7. Accessible Social Media: Quick Wins

A handful of small habits make every post more accessible. They take seconds and apply across Facebook, Instagram, X, LinkedIn, and TikTok.

Capitalize each word in hashtags

Write multi-word hashtags in CamelCase — capitalize the first letter of each word. Screen readers can then read the words correctly, and they are easier for everyone to read.

AvoidUse instead
#bepositiveassociation#BePositiveAssociation
#worlddisabilityday#WorldDisabilityDay

Use emoji sparingly and at the end

A screen reader announces the full name of every emoji (“smiling face with sunglasses”). A few are friendly; many are exhausting.

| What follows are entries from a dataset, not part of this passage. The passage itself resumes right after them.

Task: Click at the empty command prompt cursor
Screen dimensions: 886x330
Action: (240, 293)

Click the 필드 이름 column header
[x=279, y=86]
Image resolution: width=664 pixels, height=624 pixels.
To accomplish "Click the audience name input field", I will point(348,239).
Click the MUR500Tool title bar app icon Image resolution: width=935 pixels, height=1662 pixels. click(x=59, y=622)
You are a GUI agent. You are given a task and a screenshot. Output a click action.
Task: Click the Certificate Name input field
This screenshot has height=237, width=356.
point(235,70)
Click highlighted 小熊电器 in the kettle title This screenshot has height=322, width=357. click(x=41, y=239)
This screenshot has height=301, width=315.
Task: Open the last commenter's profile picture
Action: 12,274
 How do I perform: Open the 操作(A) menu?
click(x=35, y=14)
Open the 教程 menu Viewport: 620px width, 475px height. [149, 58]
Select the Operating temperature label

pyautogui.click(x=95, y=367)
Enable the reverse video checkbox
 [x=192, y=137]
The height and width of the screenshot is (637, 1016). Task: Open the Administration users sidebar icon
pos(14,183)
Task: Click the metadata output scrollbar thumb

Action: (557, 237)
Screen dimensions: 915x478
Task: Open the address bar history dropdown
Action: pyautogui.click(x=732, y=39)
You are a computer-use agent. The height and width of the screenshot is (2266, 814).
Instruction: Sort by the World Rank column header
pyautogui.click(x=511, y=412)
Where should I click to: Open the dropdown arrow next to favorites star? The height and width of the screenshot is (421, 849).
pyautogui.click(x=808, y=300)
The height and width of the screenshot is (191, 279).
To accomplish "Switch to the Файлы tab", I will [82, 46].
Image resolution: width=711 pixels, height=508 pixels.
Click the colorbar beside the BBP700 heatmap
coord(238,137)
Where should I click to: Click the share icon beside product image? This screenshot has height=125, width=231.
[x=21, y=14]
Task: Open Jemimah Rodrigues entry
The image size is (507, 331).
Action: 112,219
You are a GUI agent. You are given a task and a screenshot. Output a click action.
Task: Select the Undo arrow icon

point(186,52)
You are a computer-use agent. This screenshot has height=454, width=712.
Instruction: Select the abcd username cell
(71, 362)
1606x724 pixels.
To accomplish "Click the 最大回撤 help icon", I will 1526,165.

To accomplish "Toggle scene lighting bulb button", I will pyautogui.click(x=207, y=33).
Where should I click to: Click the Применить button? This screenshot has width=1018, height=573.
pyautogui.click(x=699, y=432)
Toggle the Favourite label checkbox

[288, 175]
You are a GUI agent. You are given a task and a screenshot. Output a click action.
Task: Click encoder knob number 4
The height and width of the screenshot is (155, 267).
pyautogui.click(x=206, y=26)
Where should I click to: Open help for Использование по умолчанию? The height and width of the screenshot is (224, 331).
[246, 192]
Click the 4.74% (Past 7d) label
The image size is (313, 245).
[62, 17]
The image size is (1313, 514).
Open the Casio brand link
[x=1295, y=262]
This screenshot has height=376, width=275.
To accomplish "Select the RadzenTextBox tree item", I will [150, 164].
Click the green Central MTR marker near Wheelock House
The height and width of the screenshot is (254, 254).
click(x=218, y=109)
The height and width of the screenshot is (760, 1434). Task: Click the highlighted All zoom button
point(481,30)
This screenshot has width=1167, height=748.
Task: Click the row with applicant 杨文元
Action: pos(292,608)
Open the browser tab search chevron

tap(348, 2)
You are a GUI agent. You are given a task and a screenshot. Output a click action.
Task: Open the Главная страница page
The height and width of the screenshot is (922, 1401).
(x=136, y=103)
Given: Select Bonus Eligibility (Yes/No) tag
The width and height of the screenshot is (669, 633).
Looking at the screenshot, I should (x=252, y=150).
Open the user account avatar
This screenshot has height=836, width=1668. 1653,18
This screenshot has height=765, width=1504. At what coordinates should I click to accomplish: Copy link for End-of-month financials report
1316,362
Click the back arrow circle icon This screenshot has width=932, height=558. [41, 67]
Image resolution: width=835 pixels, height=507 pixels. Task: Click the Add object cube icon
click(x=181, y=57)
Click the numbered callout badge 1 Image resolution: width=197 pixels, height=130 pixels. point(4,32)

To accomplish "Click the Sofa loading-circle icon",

  • Put emoji at the end of a sentence, not in the middle of words.
  • Don’t replace words with emoji — write the word, then add the emoji if you like.
  • Avoid long strings of repeated emoji.

Avoid fancy Unicode “fonts”

Those stylish bold or script letters from font-generator apps are special symbols, not real letters. Screen readers often skip them entirely or read gibberish. Use your platform’s normal text.

Carry over the big three

  • Alt text on every meaningful image (Chapter 4).
  • Captions on every video (Chapter 6).
  • Plain language and CamelCase hashtags in the caption (this chapter and Chapter 3).

AI captions and AI alt text: review, don’t rely

Platforms increasingly auto-generate captions and alt text with AI — Instagram, Facebook, YouTube, and TikTok (which added AI alt text for photos in 2025) all do it. Treat anything the AI produces as a rough draft: it mishears names, numbers, and local terms, and it cannot judge the purpose of an image. Always read it, correct it, or replace it with your own words.

Stories, Reels, and GIFs

  • Add real captions to Stories/Reels — don’t rely on text you typed on the screen alone, and keep that text high-contrast and away from the edges.
  • Briefly describe a GIF’s content if it carries meaning.

Where the accessibility settings live

PlatformAlt textCaptions
FacebookEdit photo → Alt textVideo settings → Captions / .srt
InstagramAdvanced settings → Write alt textCaptions sticker / auto-captions
X (Twitter)+ALT / Add description on the imageUpload .srt or post a captioned video
LinkedInAlt text on the image (before posting)Captions → upload .srt
TikTokPhoto post settings → Alt textAuto-captions (review them)
YouTube(n/a)Studio → Subtitles

Before-you-post checklist

  • Every image has alt text.
  • Every video has reviewed captions.
  • Hashtags use CamelCase.
  • Emoji are minimal and at the end; no emoji-as-words.
  • No fancy Unicode fonts.
  • Caption is in plain language; any in-image text is repeated in the caption.